EXERCISES TO COMPLETE -
1/ According to the obstetrics nurse article, which organization offers further certification in obstetrics?
2/ Repeat everything in the obstetrics nurse article from "An individual who" down to "Certification Corporation (NCC).".
3/ List every duty named in the sentence of the obstetrics nurse article that begins "In a hospital setting".

(TEXT PASSAGE Opens)

An obstetrics nurse is a nursing professional who works with women throughout pregnancy, as well as during childbirth. This may include evaluation and care during labor and delivery, and postpartum care of the mother and child. Nurses in this field may treat patients throughout the process or focus solely on perinatal care or labor and delivery.
An individual who is interested in becoming an obstetrics nurse should earn, at the very least, a licensed practical nurse (LPN) degree. Due to the specialized care required in this field, many employers prefer those nurses with a bachelor of science degree in nursing (BSN). After earning such a degree, students in the United States are required to become licensed, by taking an exam given by their home state’s board of nursing. Further certification in obstetrics may then be obtained through the National Certification Corporation (NCC).
Once properly educated and licensed, an obstetrics nurse can seek a job in a doctor’s office or hospital. Duties in a physician's office may include taking vital signs, assisting with examinations and procedures, completing assessments, and maintaining examination rooms. In a hospital setting, the nurse may be asked to prepare delivery rooms, sterilize instruments, prepare patients, monitor patients, assist the doctor throughout the delivery, and provide care for babies immediately following birth.
During labor and delivery, the obstetrics nurse will monitor the patient as well as the fetus. Responsibilities typically include administration of medications to control pain, or substances like Rh immune-globulin and pitocin, or other drugs ordered by the doctor. It is the role of the nurse to report the patients' conditions and the progress of labor to the attending physician. The nurse provides most of the patient care up to the point of delivery, when the physician steps in and the nurse assists him.
In a hospital, an obstetrics nurse will likely offer support and education to postpartum mothers. By providing information and care, the nurse may help new mothers learn to care for themselves, as well as meet the needs of their newborns. Information about breastfeeding, care of the child’s umbilical cord, and general child care education may be offered, in adddition to instruction on personal postpartum care for the mother. Providing this instruction and care can help new parents learn, and adjust to parenthood.
While labor and delivery is often predictable, an obstetrics nurse must be prepared to handle unexpected complications for the mother or baby. Pre-term labor with premature delivery may indicate the need for emergency care for the newborn. Prolonged labor may put the fetus at risk for stress and infection. A breech birth can cause significant discomfort and may necessitate a Caesarean section to deliver the baby. These and other complications require an obstetrics nurse to work quickly, in conjunction with the doctor, to ensure the safety of both the mother and infant.

(TEXT PASSAGE Closes)
(LISTED ENTRIES Opens)

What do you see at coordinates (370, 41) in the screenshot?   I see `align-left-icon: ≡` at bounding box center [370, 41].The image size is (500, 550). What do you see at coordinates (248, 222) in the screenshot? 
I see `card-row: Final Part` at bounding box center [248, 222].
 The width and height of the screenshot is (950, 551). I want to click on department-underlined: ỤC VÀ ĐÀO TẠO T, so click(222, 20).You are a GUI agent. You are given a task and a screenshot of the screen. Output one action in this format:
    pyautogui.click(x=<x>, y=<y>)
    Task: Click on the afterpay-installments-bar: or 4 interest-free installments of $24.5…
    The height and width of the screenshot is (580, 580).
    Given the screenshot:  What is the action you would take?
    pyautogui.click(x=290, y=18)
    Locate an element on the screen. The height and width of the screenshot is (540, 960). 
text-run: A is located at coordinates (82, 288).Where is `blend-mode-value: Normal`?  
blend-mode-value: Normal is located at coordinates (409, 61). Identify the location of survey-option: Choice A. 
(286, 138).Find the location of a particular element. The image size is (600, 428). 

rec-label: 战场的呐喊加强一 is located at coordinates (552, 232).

(LISTED ENTRIES Closes)

RESULTS IN ORDER -
1/ The National Certification Corporation (NCC).

2/
An individual who is interested in becoming an obstetrics nurse should earn, at the very least, a licensed practical nurse (LPN) degree. Due to the specialized care required in this field, many employers prefer those nurses with a bachelor of science degree in nursing (BSN). After earning such a degree, students in the United States are required to become licensed, by taking an exam given by their home state’s board of nursing. Further certification in obstetrics may then be obtained through the National Certification Corporation (NCC).

3/
- Prepare delivery rooms
- Sterilize instruments
- Prepare patients
- Monitor patients
- Assist the doctor throughout the delivery
- Provide care for babies immediately following birth